* [Dataset excerpts]
┌──

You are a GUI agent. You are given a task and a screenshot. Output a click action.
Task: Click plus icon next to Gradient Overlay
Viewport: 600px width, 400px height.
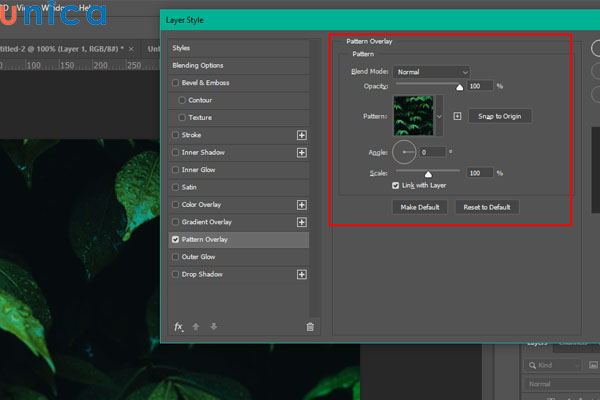(x=301, y=222)
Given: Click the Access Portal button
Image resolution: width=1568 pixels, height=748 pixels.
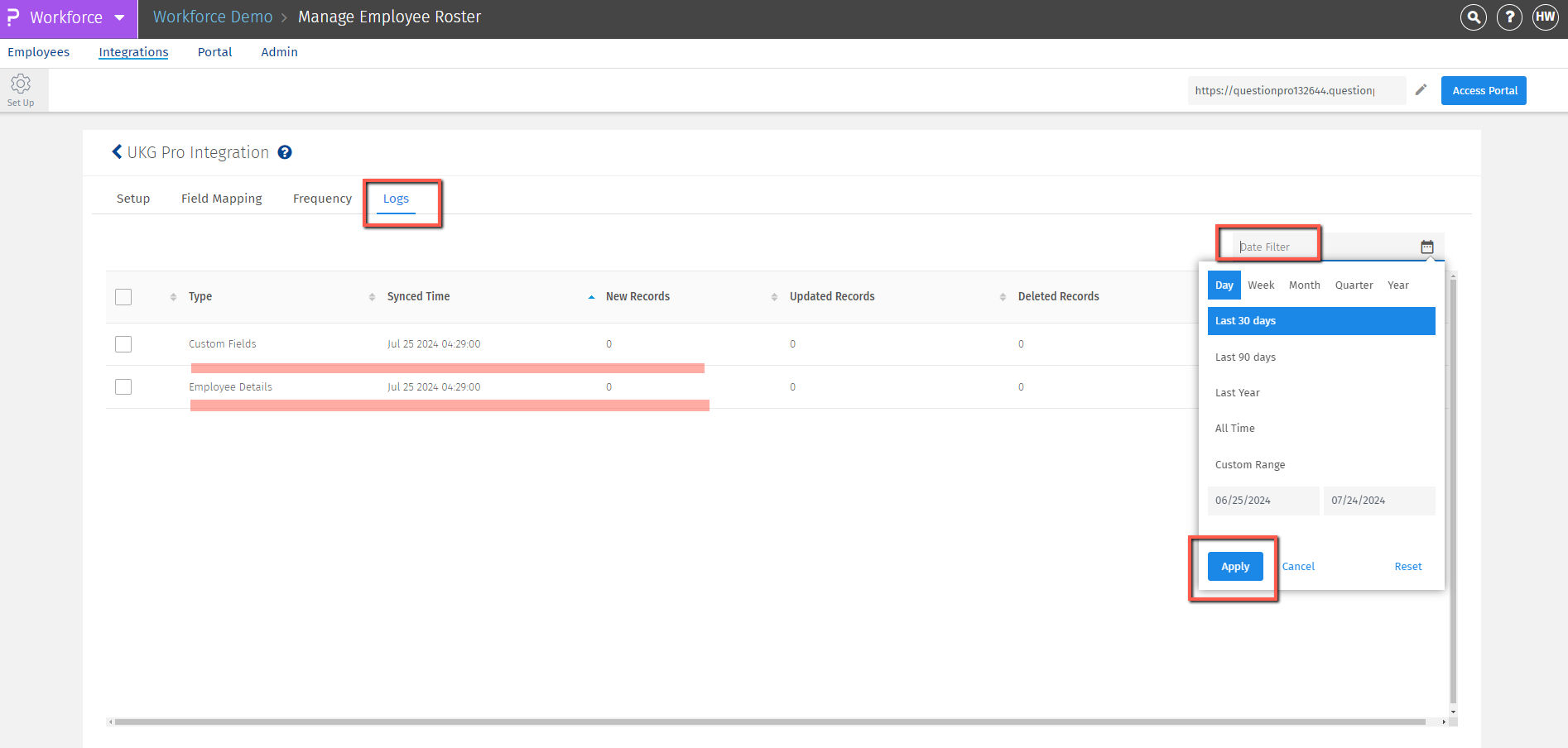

└──

* [To do] Copy exactly the lines from the first line of the records above through the line with "Given: Click the Access Portal button", both included, and nothing else. Pictures stay out.

* [Answer to the exercise]
You are a GUI agent. You are given a task and a screenshot. Output a click action.
Task: Click plus icon next to Gradient Overlay
Viewport: 600px width, 400px height.
(x=301, y=222)
Given: Click the Access Portal button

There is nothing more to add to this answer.